Más de cuatro de los representantes en Cortes andaluces –64 entre diputados y senadores: a un millón de pesetas mal contado por barba– no se han molestado en presentar unan sola iniciativa en lo que va de legislatura, en especial los senadores designado indirectamente por el Parlamento de Andalucía. Estupendo. Son los mismos que votaron en contra de la declaración de zona catastrófica tras el pavoroso incendio de Huelva-Sevilla, pero a favor en el caso del incendio de La Mancha. Los mismos que podrían tener al Gobierno en un amistoso puño teniendo en cuenta que sólo el PSOE tiene en la provincia de Sevilla más votos y los mismos representantes que ERC. Y encima ni van a los Plenos, como muestran las fotografías del hemiciclo, porque para ellos no rige ni el control de tareas ni el del absentismo. Podríamos ser los reyes del mambo y vamos de recoge-pelotas.

La guerra del abuelo

En Calañas han hecho caso omiso de la prohibición de abrir las tumbas de la guerra civil.
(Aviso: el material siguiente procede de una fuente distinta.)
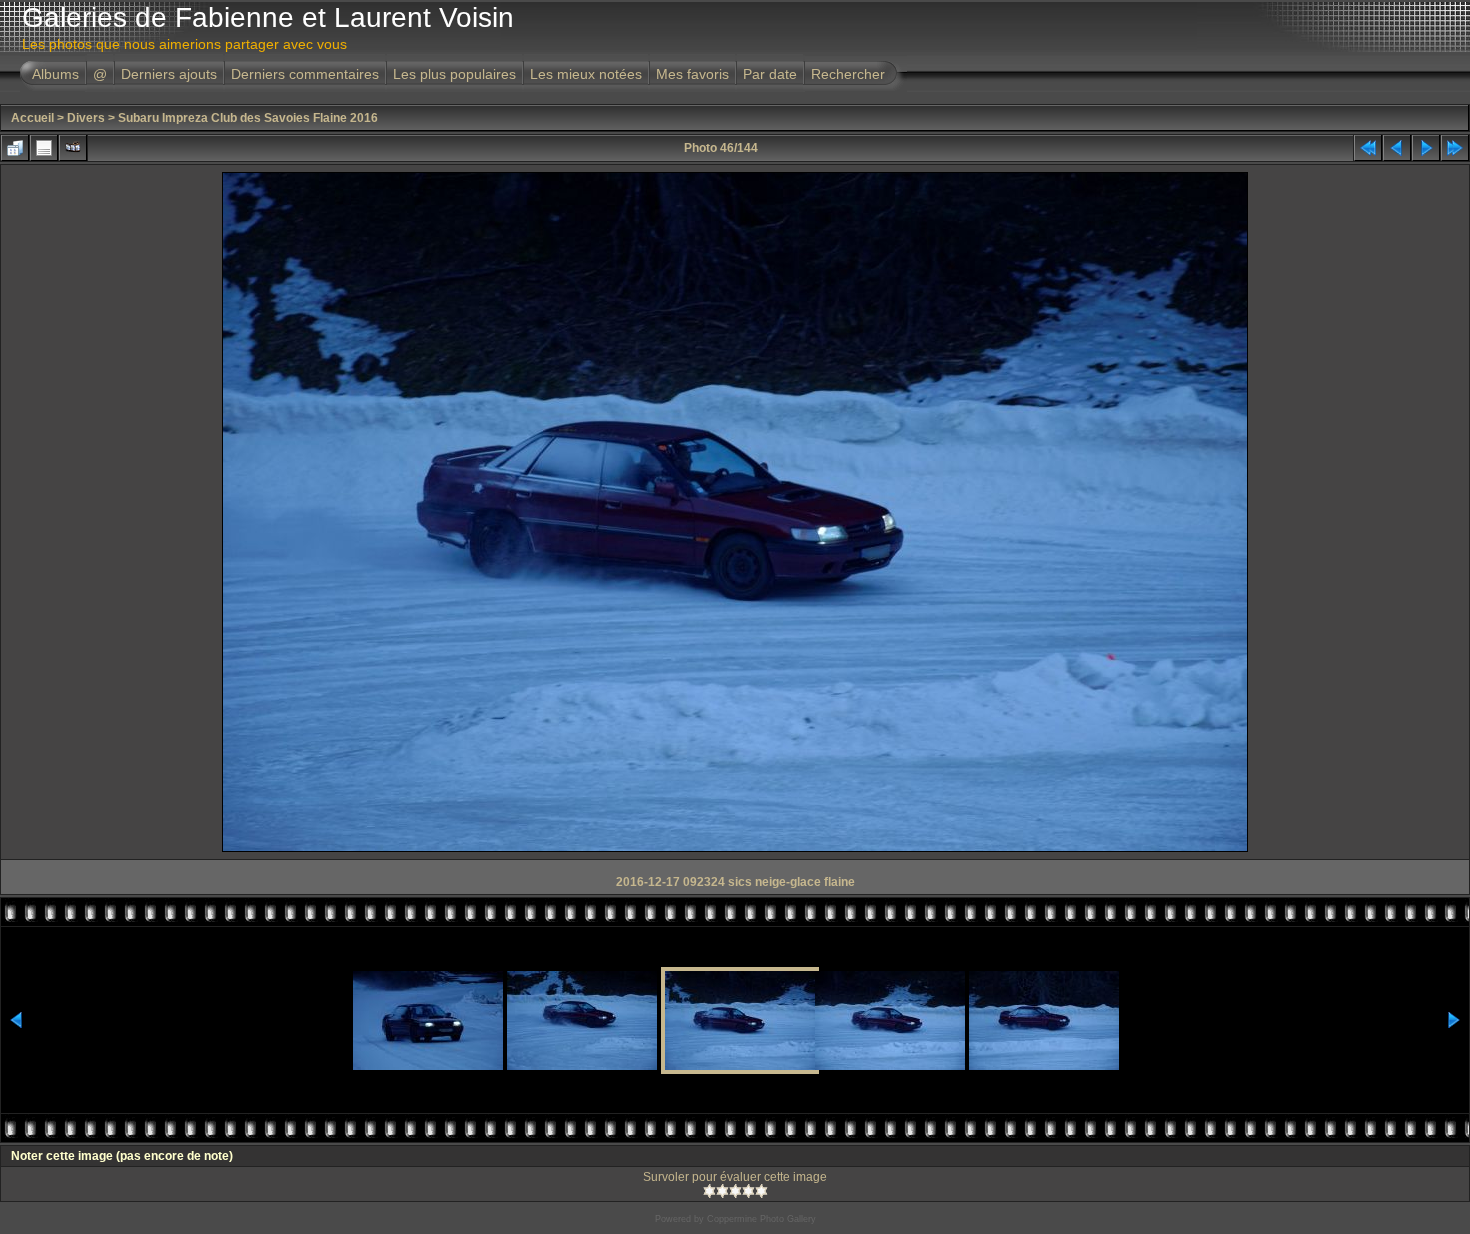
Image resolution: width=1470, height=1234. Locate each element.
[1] (709, 1191)
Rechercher (848, 74)
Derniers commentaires (305, 74)
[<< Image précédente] (1397, 148)
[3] (735, 1191)
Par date (770, 74)
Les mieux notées (586, 74)
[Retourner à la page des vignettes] (15, 148)
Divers (86, 118)
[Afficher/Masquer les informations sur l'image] (44, 148)
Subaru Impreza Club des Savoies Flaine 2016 (248, 118)
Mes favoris (692, 74)
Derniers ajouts (169, 74)
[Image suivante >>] (1426, 148)
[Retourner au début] (1368, 148)
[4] (748, 1191)
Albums (55, 74)
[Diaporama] (73, 148)
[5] (761, 1191)
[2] (722, 1191)
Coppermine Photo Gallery (761, 1219)
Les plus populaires (454, 74)
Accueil (32, 118)
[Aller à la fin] (1455, 148)
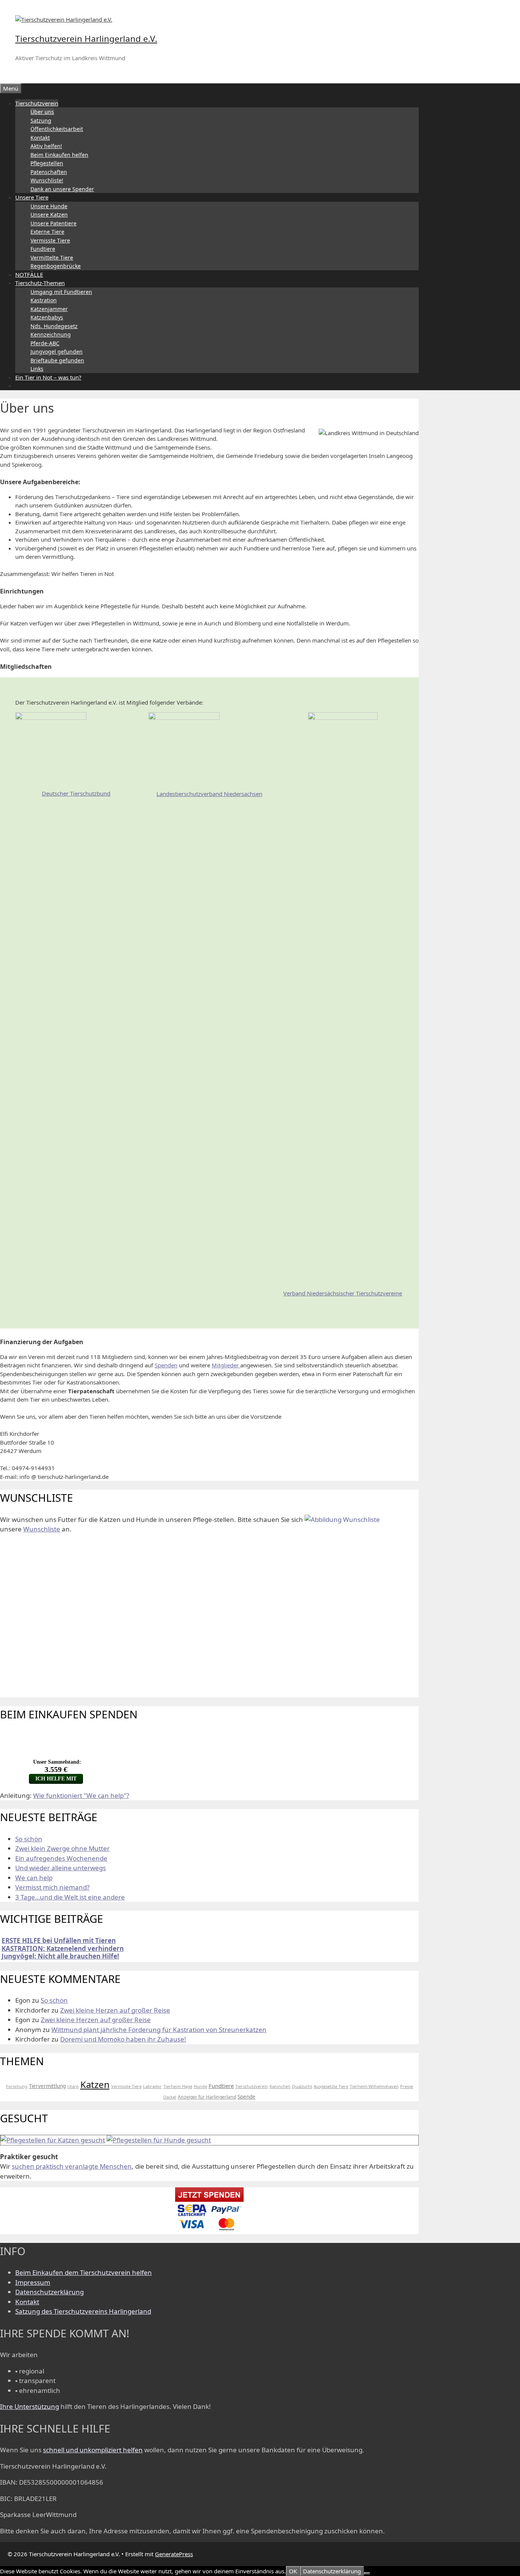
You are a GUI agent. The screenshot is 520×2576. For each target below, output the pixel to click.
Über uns (42, 111)
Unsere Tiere (31, 197)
Setenta y dos años después, no antes, porque podrían haberlo hecho o, al menos, intentado, en todos estos decenios de democracia, pero no lo hicieron. Y Chaves le quita importancia diciendo que, al fin y al cabo, la paralización de los desenterramientos es provisional, pues espera a que haya sentencia sobre si Garzón es competente o no. Va a arder Troya, incluso dentro del PSOE, como siga adelante esta ordalía insensata, porque sería inevitable que se acabase descubriendo que la contribución a la represión de ambos bandos incluye a padres y abuelos de muchos mandatarios actuales. Una pena y un disparate, pero nada casual sino teledirigido por un Gobierno cuya intención no es otra que distraer al pueblo de los aterradores problemas reales. ¿Cuántos parados tiene el Andévalo, pongo por caso? Esa pregunta habría que hacérsela a los fosotes de Calañas.